I have nothing against better security, I do have a problem with better security being tarted up as evidence that no intrusion could possibly have occurred without the connivance of the customer.

Re:ATM Skimmer

This is not new in Europe. Every ATM now has it. Also sine 3-4 years ago all cards have a chip in them. The transaction is authorized by the chip in a real-time two way communication, and you have to punch in the pin code. But that is never going to happen here in US, primary because it means no tips. But why bug gas stations - just go work as a waiter, or at any cash register desk and just routinely slide the card through a second reader. In EU the waiter at a restaurant has to bring the POS terminal to your table. You insert the card into the slot, while the card is in the slot the waiter puts in the amount, you check it, decide to tip or not, put the amount of tip in, then dial your pin code. Then the chip on the card already connected with the bank of the POS terminal starts to make the transaction, the bank proxies that transaction to your bank, the chip on the card talks with your bank, and it's done, money are wired from you account to the merchant account. Plain and simple, and in no more than 10 seconds you get an SMS on your cell phone - hey - merchant XXX, pos terminal ID YYY just withdrew 20 euro from your card ending in ..... If it's not you, you pick up the phone, call your bank and just tell them it is not you. And that's it.. the merchant cannot change the amount you were billed at a later time. Here in US you have to wait up to 5 days to have it posted and it could get changed a lot (usually because of the tips).
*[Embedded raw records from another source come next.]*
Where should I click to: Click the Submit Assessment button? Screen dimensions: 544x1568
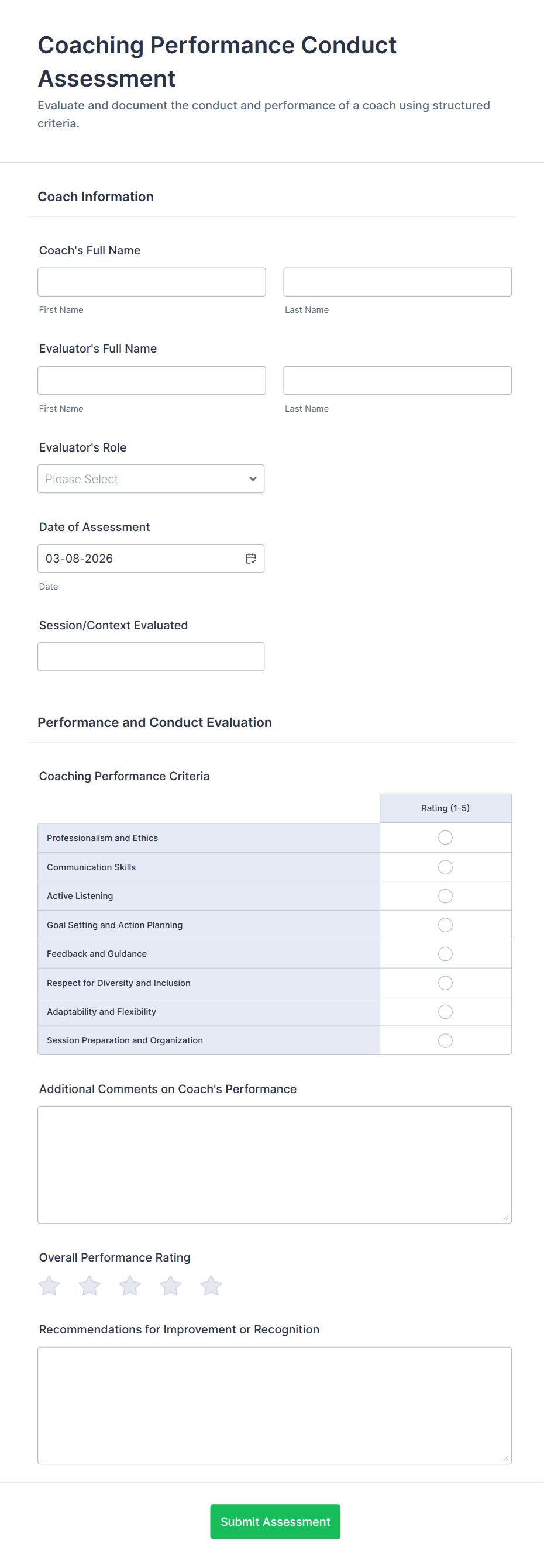pos(275,1521)
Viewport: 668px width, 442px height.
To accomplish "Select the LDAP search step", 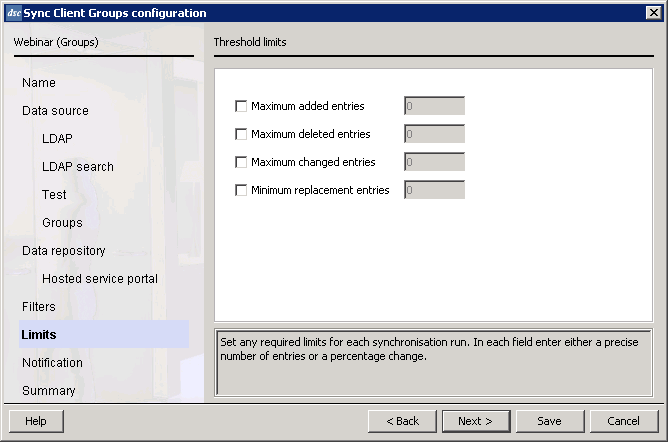I will [x=78, y=166].
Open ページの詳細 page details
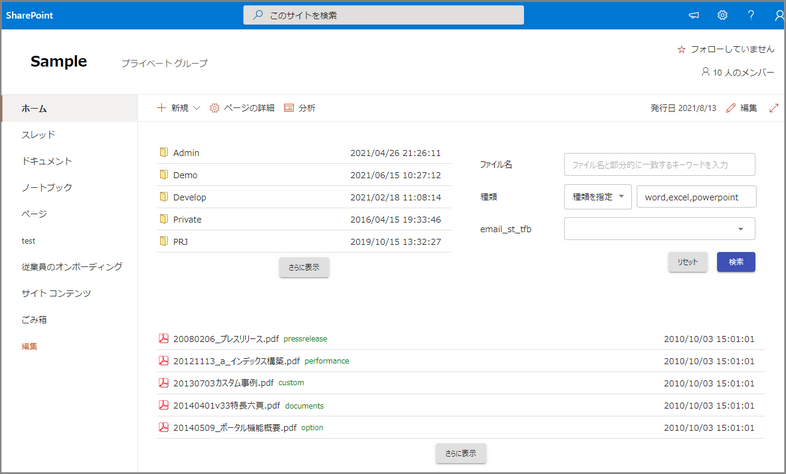 click(241, 108)
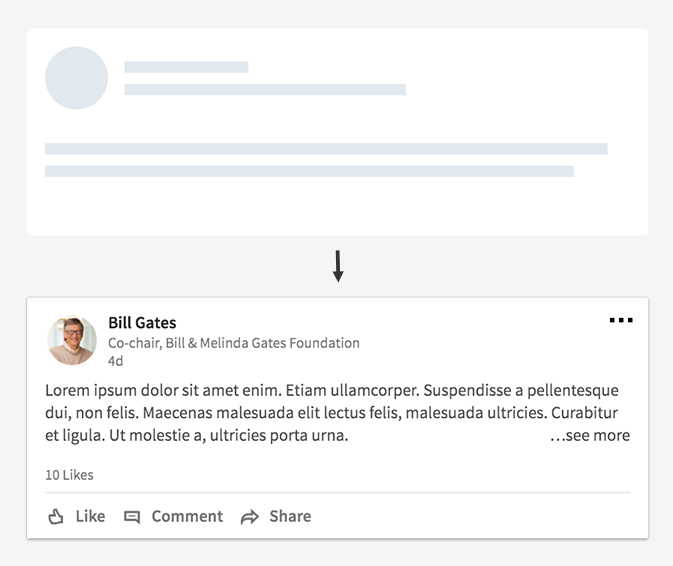Click the Co-chair, Bill & Melinda Gates Foundation subtitle
This screenshot has height=566, width=673.
[234, 343]
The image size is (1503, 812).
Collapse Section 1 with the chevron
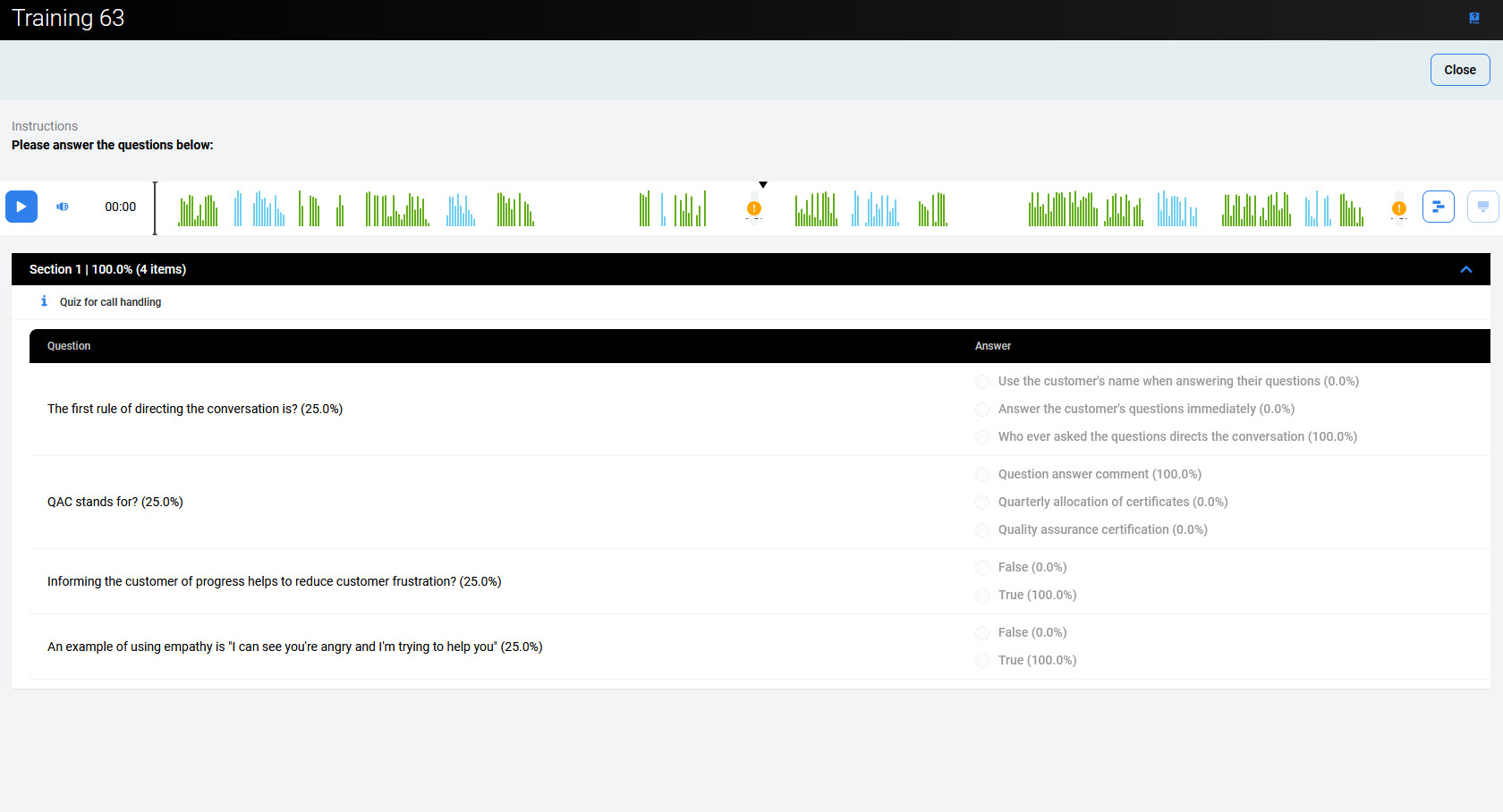[1466, 269]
You have to decide whether you want a convenience of just waving your card in front of a cash register, or you want the security of actually allowing the transfer of funds from your account. As for the banks - it will always be easier and more profitable to have the people loose their money and go into debt. That is why only a strong government regulation can make them change something. On a little bit of side not - in Europe if you don;t have enough funds in your card the transaction is refused and no penalty is payed. Here, because of the delay in posting transactions you could easily overdraw your card, and get charged 50 for each transfer after the limit.

So.. decide.. convenience or security.

Re:What a skimmer actually looks like

[Rogerborg]

attackers don't have access to the inside of a gas pump either.

Y'all got some religious prohibition about Reading The Fine Article?

Unlike ATM skimming devices, which are attached to the exterior of a machine, over the card reader, the Shell skimming device was actually inside the terminal, wired between the card scanner and the computer board.

The entirety of human knowledge at your fingertips, and you still insist on wearing your ignorance like a badge.